What is being asked
An exact transcript is required of the lines below, from the one containing "The width and height of the screenshot is (1456, 832)." through the very last; leave every picture out of it.

········

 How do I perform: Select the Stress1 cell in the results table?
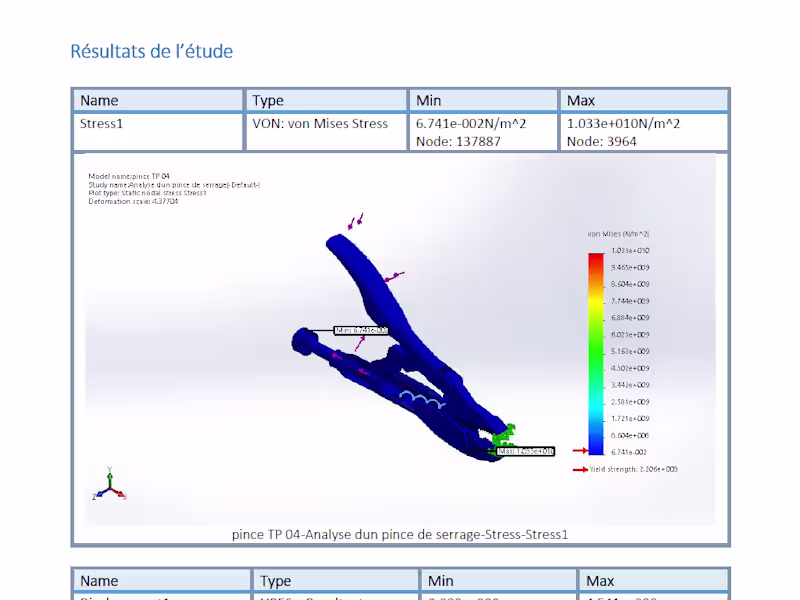click(x=101, y=123)
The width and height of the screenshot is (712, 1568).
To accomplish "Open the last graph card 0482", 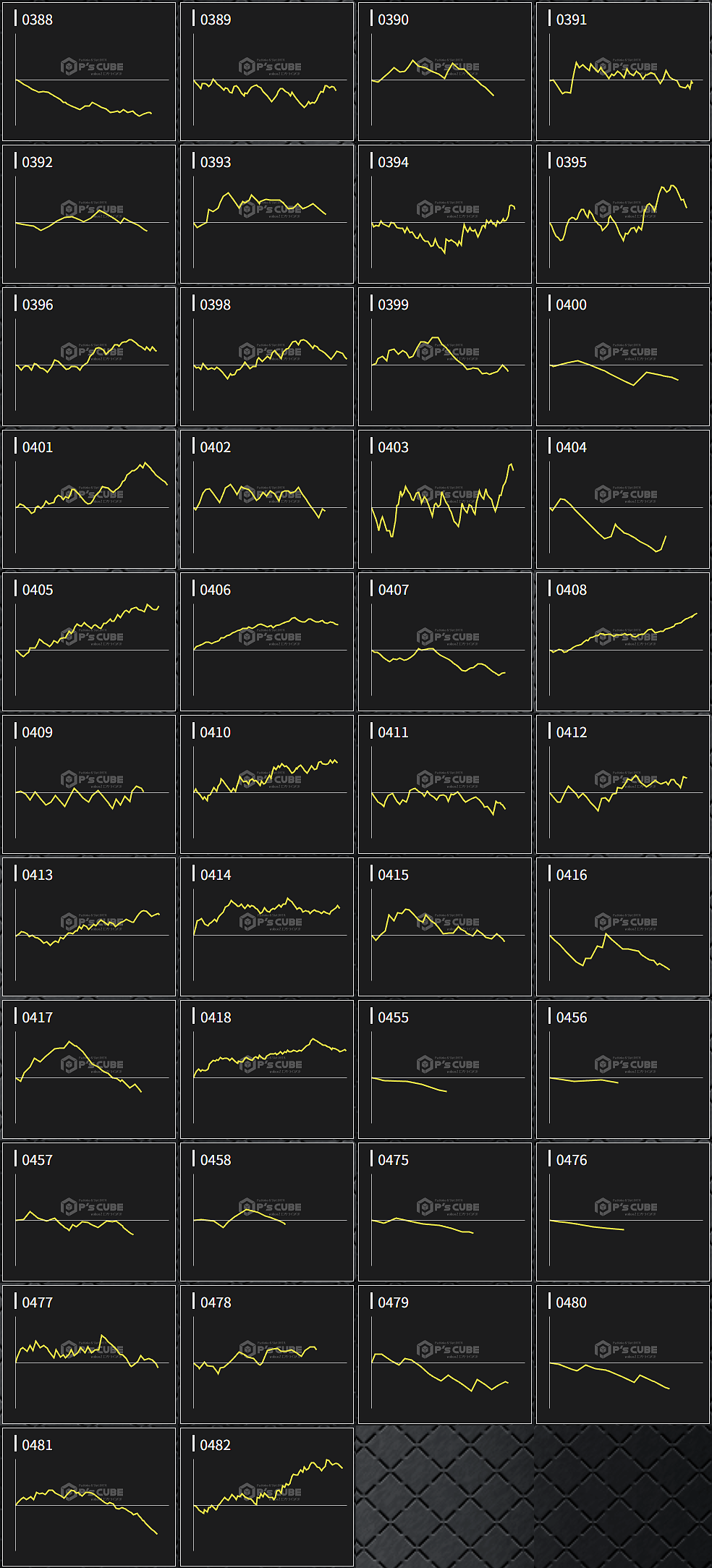I will coord(266,1497).
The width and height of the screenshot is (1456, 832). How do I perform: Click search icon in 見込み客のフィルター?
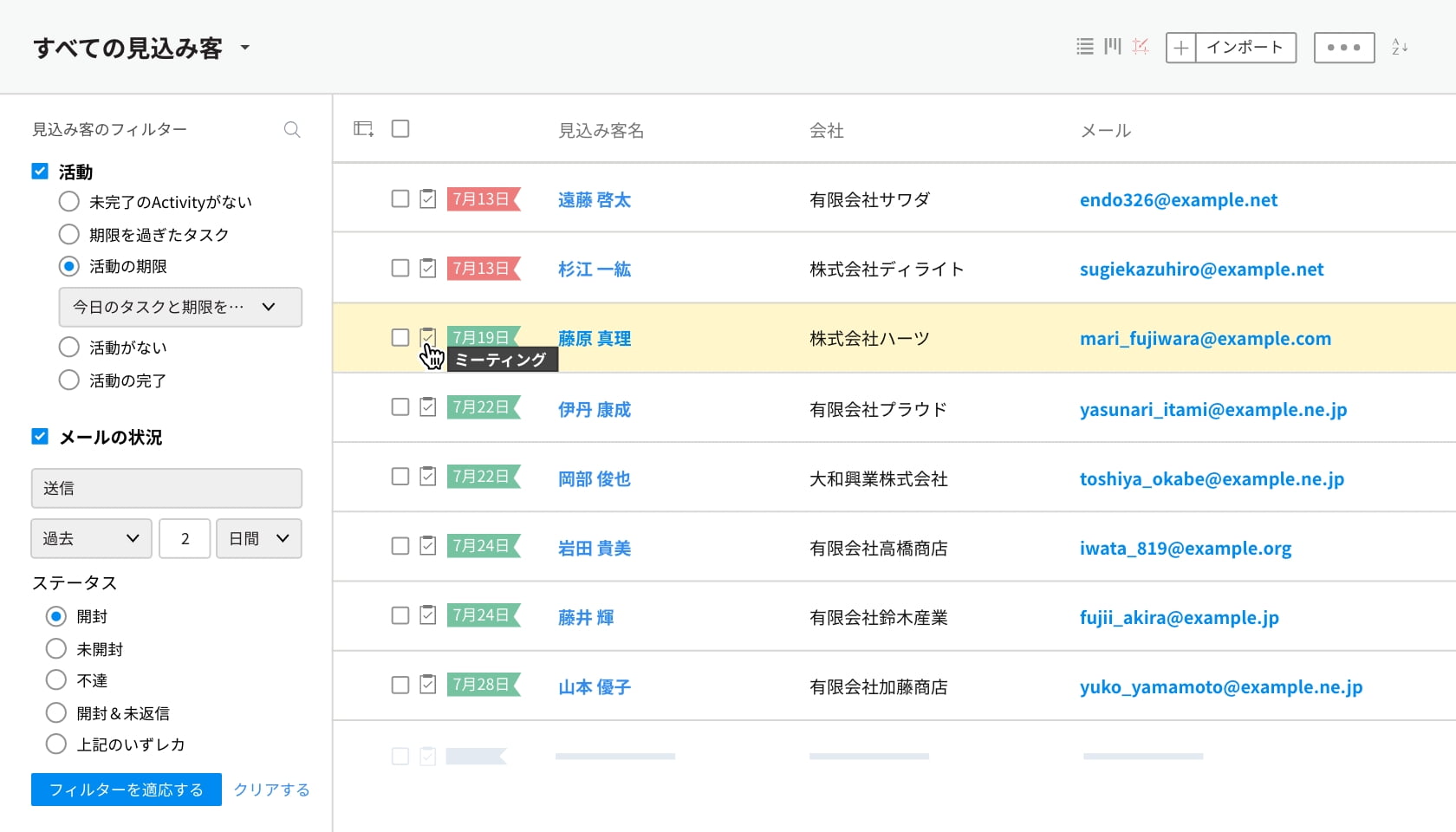coord(292,130)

········

Exercise answer
The width and height of the screenshot is (1456, 832). How do I perform: Click search icon in 見込み客のフィルター?
coord(292,130)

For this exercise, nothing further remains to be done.